Workflow:FlagOpen FlagEmbedding Reranker Inference
| Knowledge Sources | |
|---|---|
| Domains | Text_Reranking, Information_Retrieval, NLP |
| Last Updated | 2026-02-09 21:30 GMT |
Overview
End-to-end process for loading a BGE reranker model and computing relevance scores for query-passage pairs to improve retrieval quality.
Description
This workflow covers the standard procedure for using BGE reranker models to re-score query-passage pairs.
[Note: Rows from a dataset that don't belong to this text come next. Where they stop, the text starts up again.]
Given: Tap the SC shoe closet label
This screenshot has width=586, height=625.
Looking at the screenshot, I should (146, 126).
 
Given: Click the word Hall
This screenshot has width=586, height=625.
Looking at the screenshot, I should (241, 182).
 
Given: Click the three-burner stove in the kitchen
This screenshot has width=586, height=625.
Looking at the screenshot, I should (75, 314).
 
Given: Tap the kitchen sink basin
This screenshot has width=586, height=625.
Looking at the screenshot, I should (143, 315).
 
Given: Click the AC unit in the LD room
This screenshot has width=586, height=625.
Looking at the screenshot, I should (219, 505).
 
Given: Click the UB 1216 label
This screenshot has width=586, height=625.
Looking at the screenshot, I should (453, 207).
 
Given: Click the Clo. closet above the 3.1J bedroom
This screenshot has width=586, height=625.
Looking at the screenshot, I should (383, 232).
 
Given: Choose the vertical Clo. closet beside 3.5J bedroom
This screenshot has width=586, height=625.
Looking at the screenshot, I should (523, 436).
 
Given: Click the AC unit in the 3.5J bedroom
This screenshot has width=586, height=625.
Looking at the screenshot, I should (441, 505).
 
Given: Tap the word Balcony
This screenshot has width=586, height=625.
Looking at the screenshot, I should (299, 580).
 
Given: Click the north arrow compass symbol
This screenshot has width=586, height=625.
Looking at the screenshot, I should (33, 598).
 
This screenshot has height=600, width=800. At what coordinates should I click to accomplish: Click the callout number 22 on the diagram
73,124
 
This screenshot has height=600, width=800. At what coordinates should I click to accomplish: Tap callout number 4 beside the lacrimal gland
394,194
Unlike embedding models that encode queries and passages independently, rerankers take a concatenated query-passage pair as input and directly output a relevance score via cross-attention. The library supports four reranker types: encoder-only base (bge-reranker-base/large), cross-encoder M3-based (bge-reranker-v2-m3), LLM-based instruction-following (bge-reranker-v2-gemma), layerwise depth-adaptive (bge-reranker-v2-minicpm-layerwise), and lightweight compressed (bge-reranker-v2.5-gemma2-lightweight).
Usage
Execute this workflow after an initial retrieval stage (e.g., using embeddings or BM25) to re-rank a candidate set of passages for a given query. The reranker improves precision in the top results by performing deeper cross-attention between query and passage tokens, at higher computational cost per pair.
Execution Steps
Step 1: Install FlagEmbedding
Install the FlagEmbedding package. Reranker inference requires only the base package without finetune dependencies.
Key considerations:
- Use
pip install -U FlagEmbeddingfor inference-only usage - GPU support with CUDA is recommended for production throughput
Step 2: Load the Reranker Model
Initialize the reranker using the auto-loading factory. FlagAutoReranker.from_finetuned() detects the model architecture and instantiates the appropriate subclass (BaseReranker, BaseLLMReranker, LayerWiseFlagLLMReranker, or LightWeightFlagLLMReranker). Configure device placement, precision, and maximum sequence lengths.
Key considerations:
- FlagAutoReranker.from_finetuned() auto-detects the model type from the model card
- For custom models, specify model_class explicitly (encoder-only-base, decoder-only-base, decoder-only-layerwise, decoder-only-lightweight)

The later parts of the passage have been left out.